> Given data
[Start of Attachment]

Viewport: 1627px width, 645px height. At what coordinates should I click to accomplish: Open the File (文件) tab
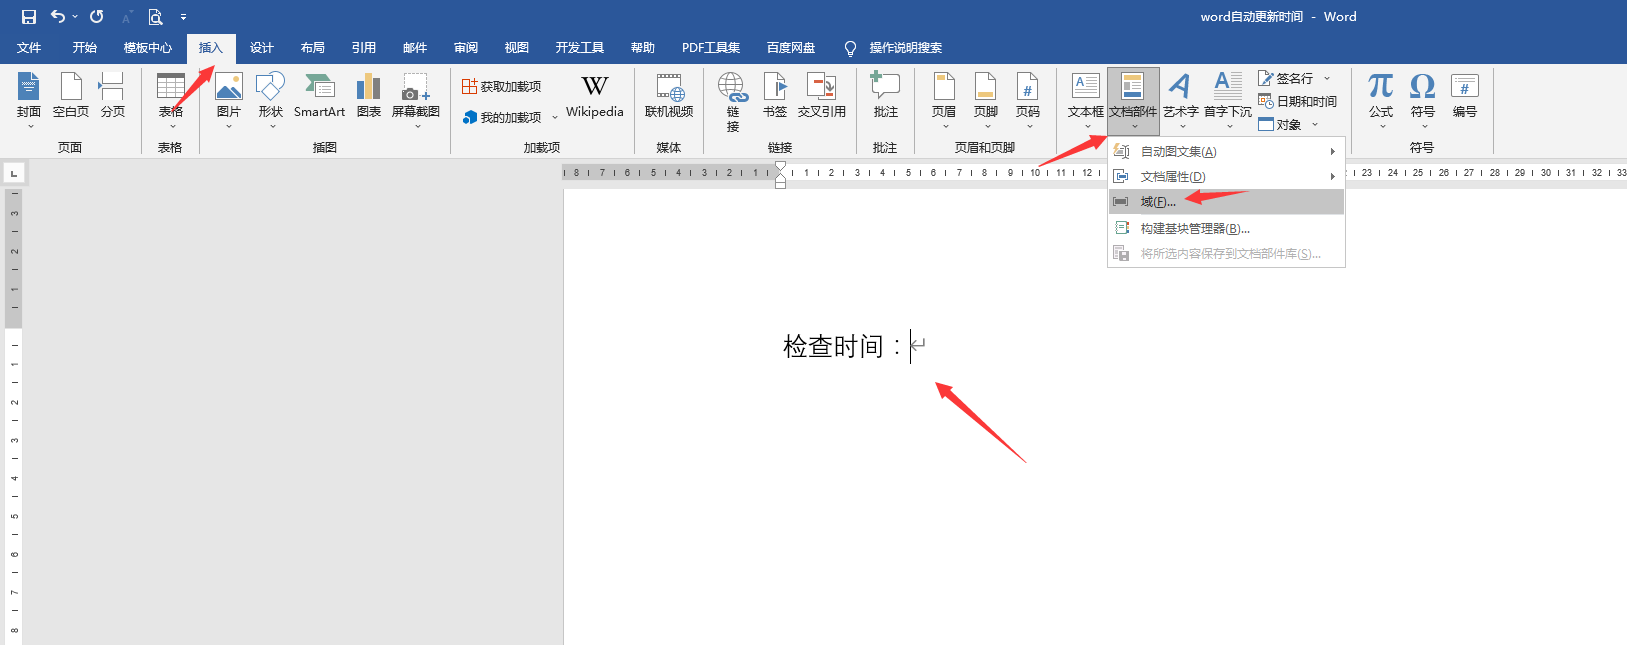tap(29, 48)
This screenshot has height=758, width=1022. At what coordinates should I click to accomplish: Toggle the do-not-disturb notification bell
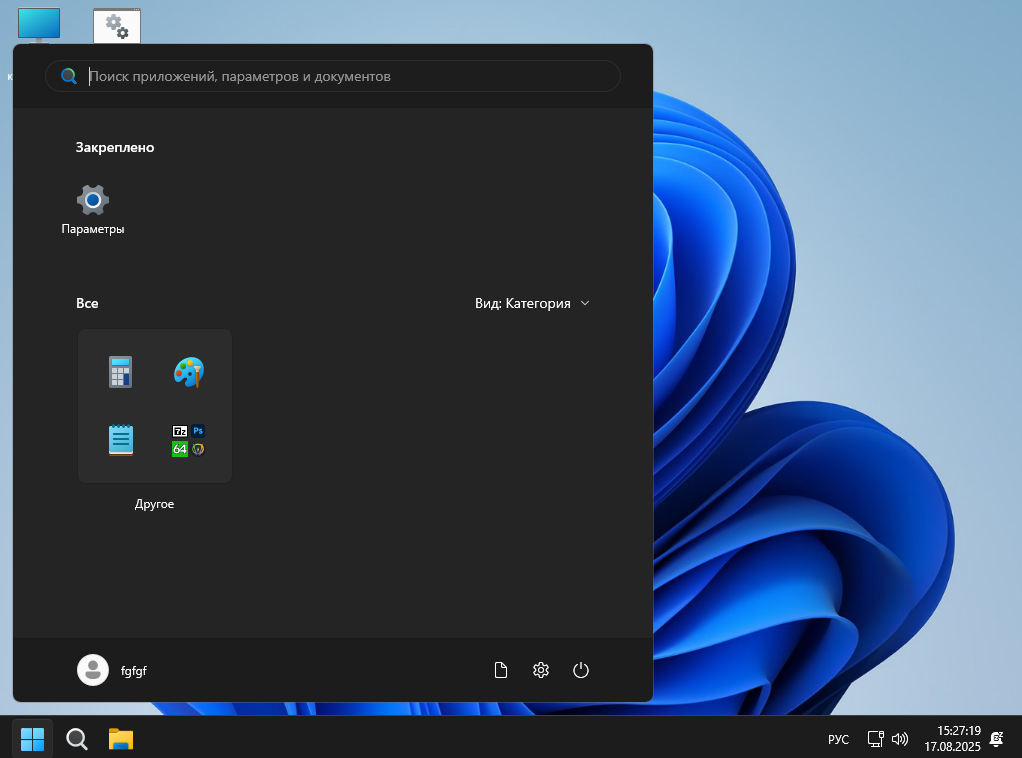(996, 739)
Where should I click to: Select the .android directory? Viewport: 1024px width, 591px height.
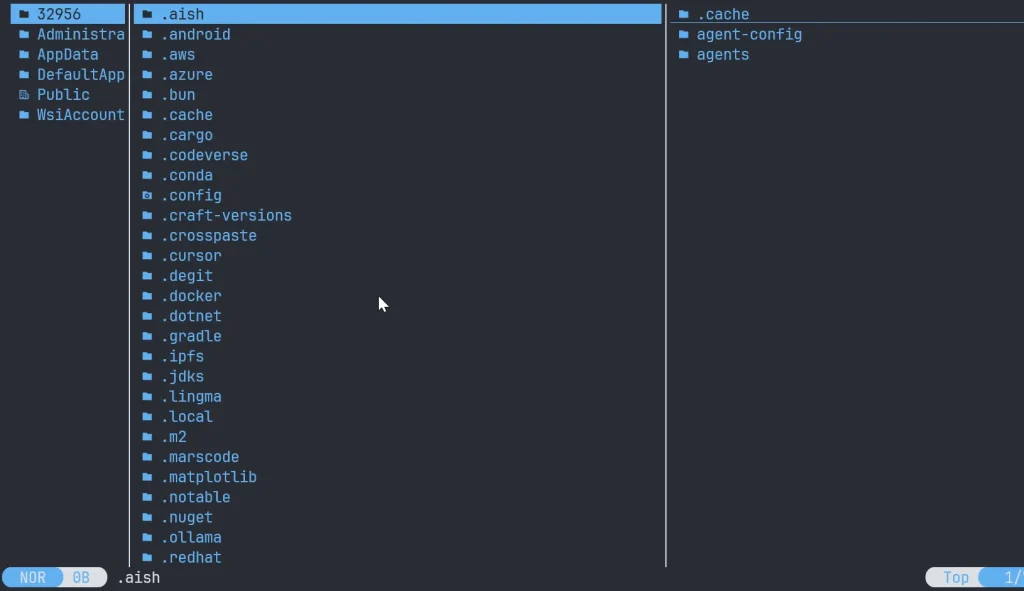tap(196, 35)
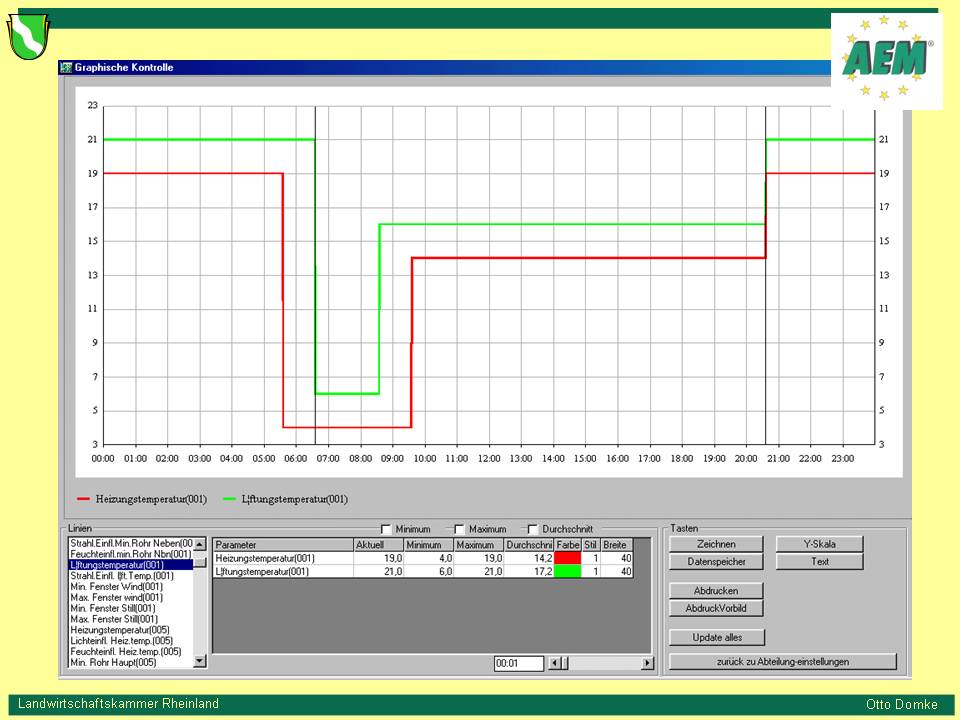Enable the Minimum checkbox
The height and width of the screenshot is (720, 960).
tap(386, 529)
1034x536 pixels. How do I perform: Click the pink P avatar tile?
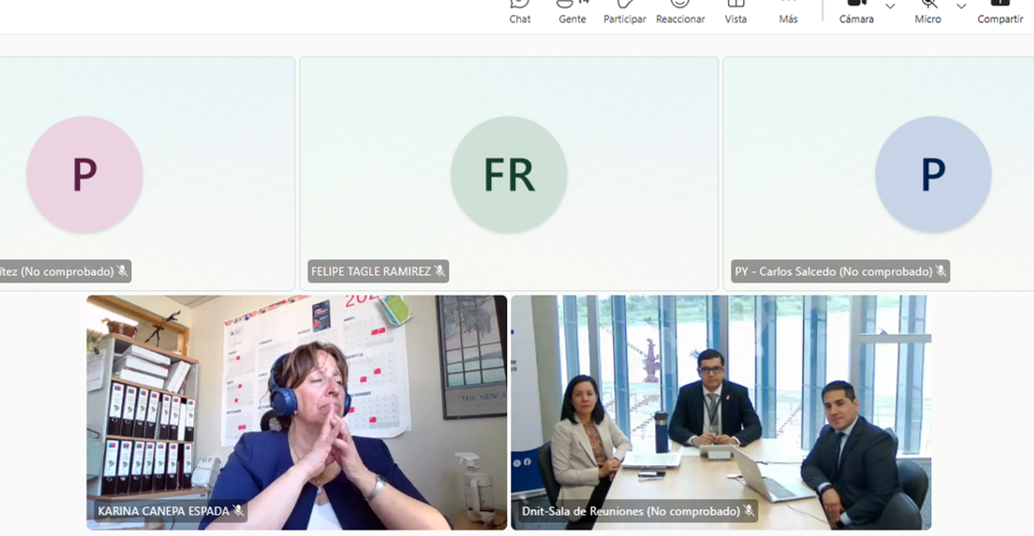84,174
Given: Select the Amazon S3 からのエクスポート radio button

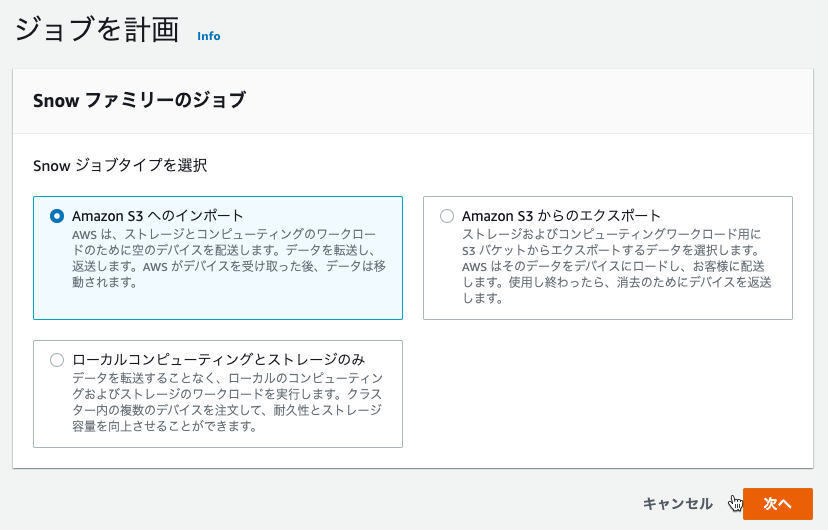Looking at the screenshot, I should (x=447, y=216).
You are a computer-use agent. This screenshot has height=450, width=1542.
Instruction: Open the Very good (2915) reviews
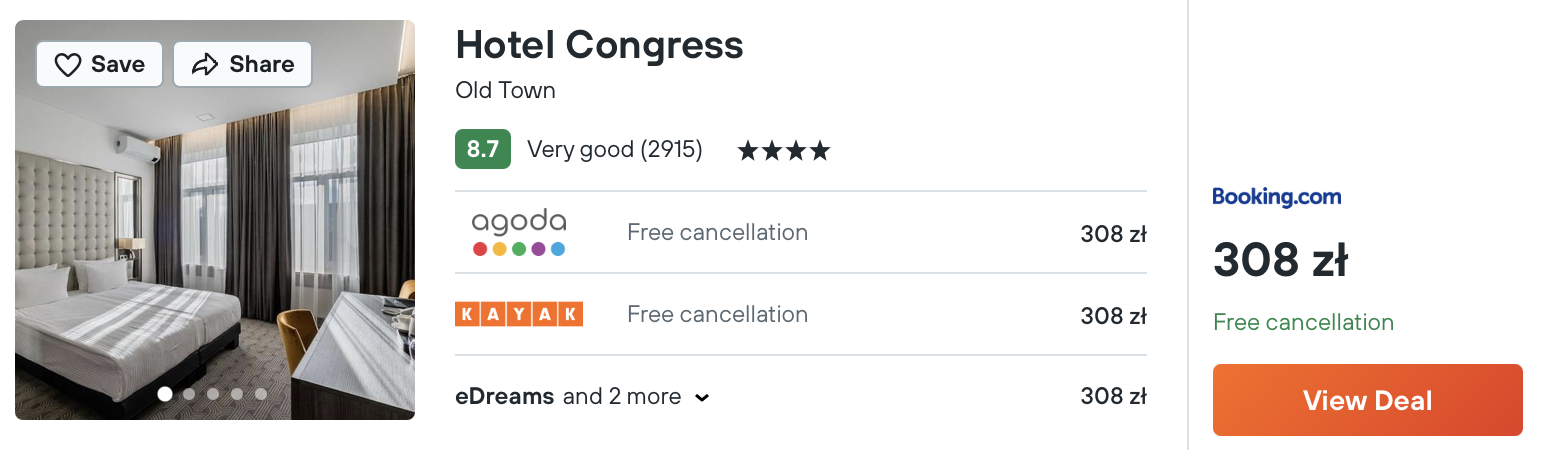pyautogui.click(x=615, y=150)
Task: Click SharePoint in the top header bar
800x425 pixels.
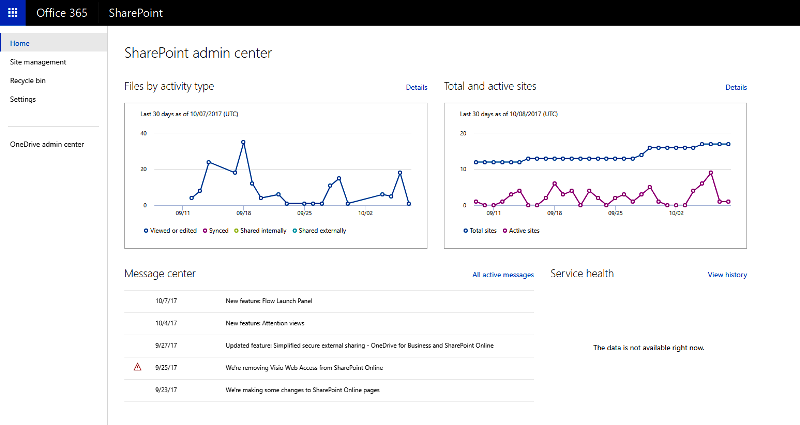Action: [x=135, y=14]
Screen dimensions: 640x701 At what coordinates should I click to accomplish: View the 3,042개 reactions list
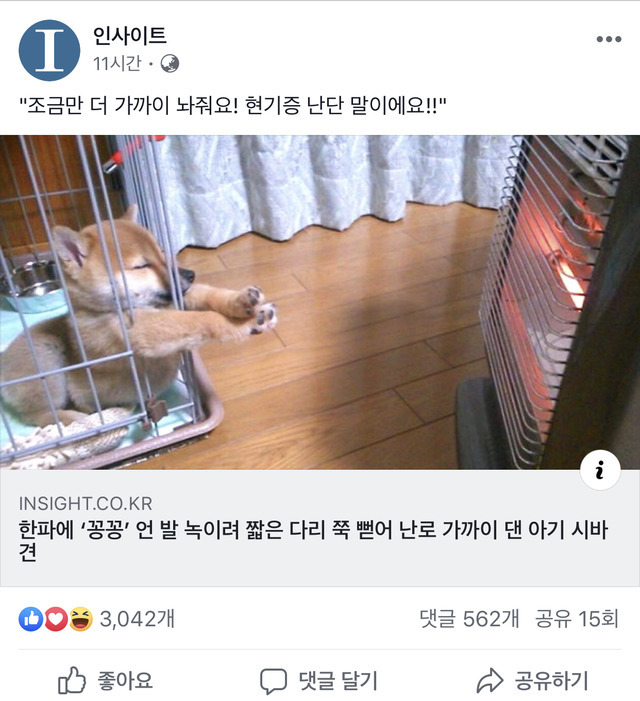[x=137, y=619]
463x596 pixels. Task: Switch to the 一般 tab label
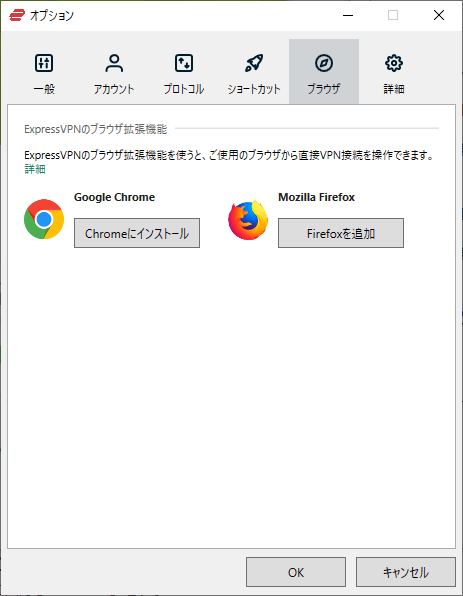click(x=44, y=89)
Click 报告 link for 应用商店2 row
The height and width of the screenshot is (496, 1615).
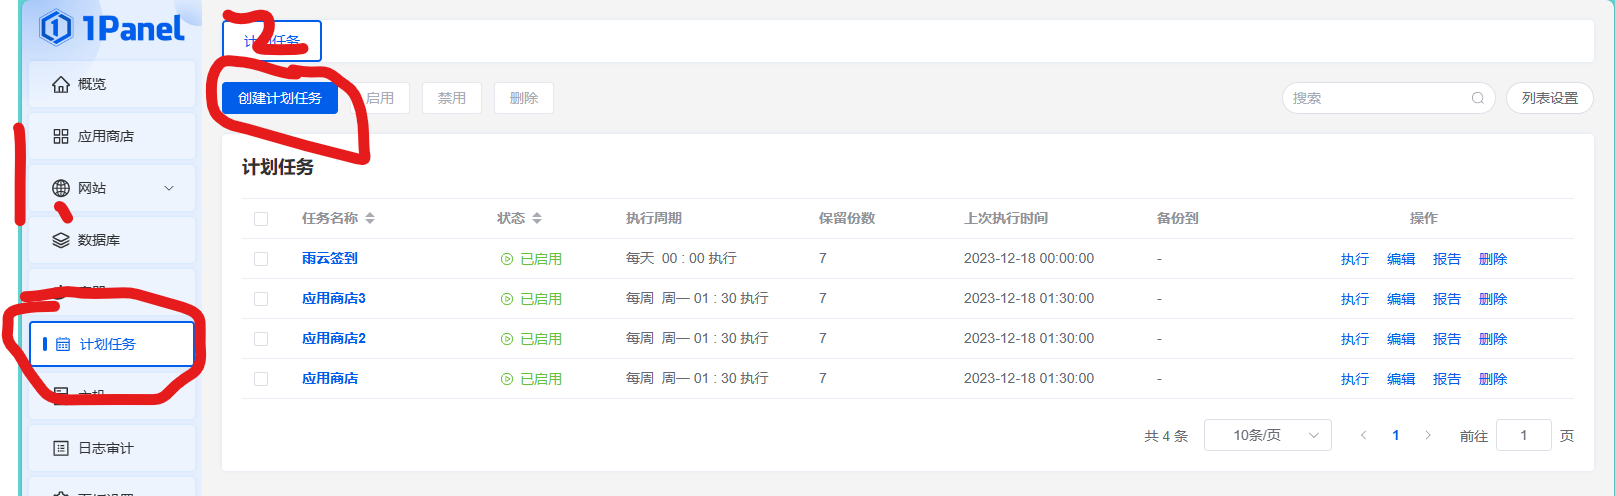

[End of Attachment]

> What to do
The records above are to be copied exactly, without their pictures.

> Exercise result
Viewport: 1627px width, 645px height. At what coordinates should I click to accomplish: Open the File (文件) tab
tap(29, 48)
This screenshot has height=758, width=1022. At what coordinates should I click to accomplish: Toggle the do-not-disturb notification bell
(996, 739)
Where should I click to: Select the .android directory? Viewport: 1024px width, 591px height.
tap(196, 35)
Enable the Minimum checkbox
The height and width of the screenshot is (720, 960).
tap(386, 529)
1034x536 pixels. How do I perform: Click the pink P avatar tile?
84,174
Given: Select the Amazon S3 からのエクスポート radio button

Looking at the screenshot, I should (x=447, y=216).
You are a computer-use agent. This screenshot has height=450, width=1542.
Instruction: Open the Very good (2915) reviews
pyautogui.click(x=615, y=150)
Task: Click SharePoint in the top header bar
800x425 pixels.
Action: [x=135, y=14]
Screen dimensions: 640x701 At what coordinates should I click to accomplish: View the 3,042개 reactions list
[x=137, y=619]
463x596 pixels. Task: Switch to the 一般 tab label
click(x=44, y=89)
Click 报告 link for 应用商店2 row
The height and width of the screenshot is (496, 1615).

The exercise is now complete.